Jacques Tati
Jacques Tati
Monsieur Hulot's Holiday (1953)
RANKED:
5. Jour de Fete (1949)
Starting his career as a mime, Jacques Tati eventually became world renowned as a filmmaker and visual performer after the second World War. His directorial career had to start somewhere and the 1949 film "Jour de Fete" was indeed that starting point. Centering on a mailman attempting to catch up with the speed of the times, "Jour de Fete" plays on themes involving the changing landscape of French culture and the infiltrating American post-war culture. Surrounding this theme are slapstick and physical comedy that only Tati could deliver. Although his later works would be the forefront of his career, "Jour de Fete" marked the foundational moment for a visual performer and a director who would sweep France and the globe off its feet.

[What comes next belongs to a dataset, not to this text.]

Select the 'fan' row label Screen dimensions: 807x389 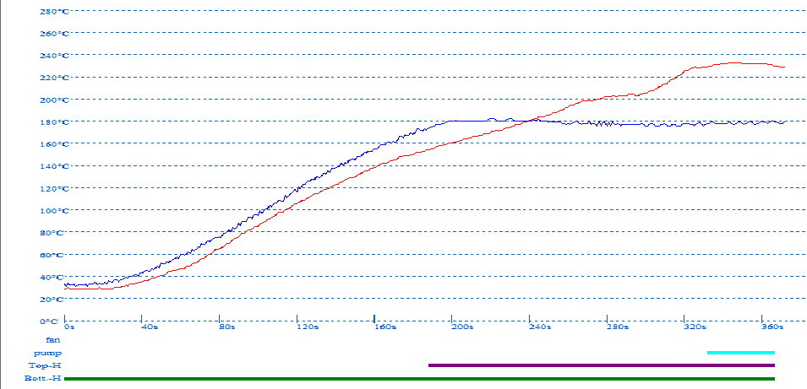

4. Monsieur Hulot's Holiday (1953)
With his 1953 film "Monsieur Hulot's Holiday," Jacques Tati premiered the iconic character of Monsieur Hulot for the first time in film. He would go on to continue this character in his subsequent films, like 1958's "Mon Oncle" and 1967's "Playtime." Evocative of Charlie Chaplie's Tramp or the characters of Buster Keaton, Monsieur Hulot acts primarily as a visual gag comedian. The film, "Monsieur Hulot's Holiday," centers on Monsieur Hulot taking a vacation to a seaside locale where various wealthy people are vacationing. Through his attempts to assimilate with the beachgoers, Tati reveals the absurdity of human behavior and our contemporary notions about etiquette, status, and what it means to be in 'polite' society.
3. Mon Oncle (1958)
After establishing the Chaplin-esque character of Monsieur Holut in his 1953 film, "Monsieur Hulot's Holiday," Jacques Tati one-upped himself with a continuation of the Hulot character with his 1958 film, "Mon Oncle." This time around, Hulot finds himself in the ultra-modern home of his nephew, Gerard, where everything is designed around superficial style over functionality. Using color for the first time, Tati renders this lifestyle with a monochromic, lifeless color palette that illustrates the selling out of individualization for homogenous consumer culture. Tati's film carries a bundles of laughs, as Hulot comedically bumbles his way through the absurdities of this aggravating, sterile, and industrialized environments in the most Quixote-esque way possible. "Mon Oncle" was somewhat divisive in France, as it directly mocked the consumer-minded people and rigid social structures of the 1950s. However, this divisiveness generated a lot of attention, garnishing over 4 million attendees.
2. Traffic (1971)
Although "Traffic" is exactly the same as "Playtime" in its aesthetics, themes, and tone, the feeling you get from watching is far different. "Traffic" is Jacques Tati's final film and the last iteration of his beloved character, Mr. Hulot. Like his previous film, "Playtime," it deconstructs the absurdity of modern life. However, while "Playtime" was a coordinated ballet, "Traffic" is more like jazz. Rather than acting as an objective observer of modernity, it places the viewer directly in its chaos. There are endless jobs to be at, places to go, things to fix, things to make, music blaring, news incoming, etc., all a mosaic of the disarray of modern life. To Tati, modern life is like traffic. His characters in "Traffic" all seem to be frantically reach their destination, while all being unable to properly understand or communicate with one another. It's an ensemble of mixed nationalities, languages, customs, and perspectives all trying their best in an industrialized, homogenized world. However, the moments of pure human connection provide some sense of medication to this interminable madness.
1. Playtime (1967)
After watching the 1967 French comedy "Playtime," it would be very difficult to argue against the notion that it is not only Jacques Tati's greatest artistic achievement, but one of the greatest artistic achievements in the history of film, as well. The only semblance of a plot stems from the befuddled wanderings through a hypermodern cityscape by the famed Tati character, Mr. Hulot. Through these journeys, we observe the various ways in which a modern France has abandoned any semblance of its past in favor of an Americanized consumer culture, full of soulless buildings, useless products, and a homogenized workforce. What's striking about "Playtime" is the sheer scale of its production, as Tati seems to construct an entire cityscape for his own farcical critiques. It's a film both endless funny and damning in its observations of the hollowness of the modern world.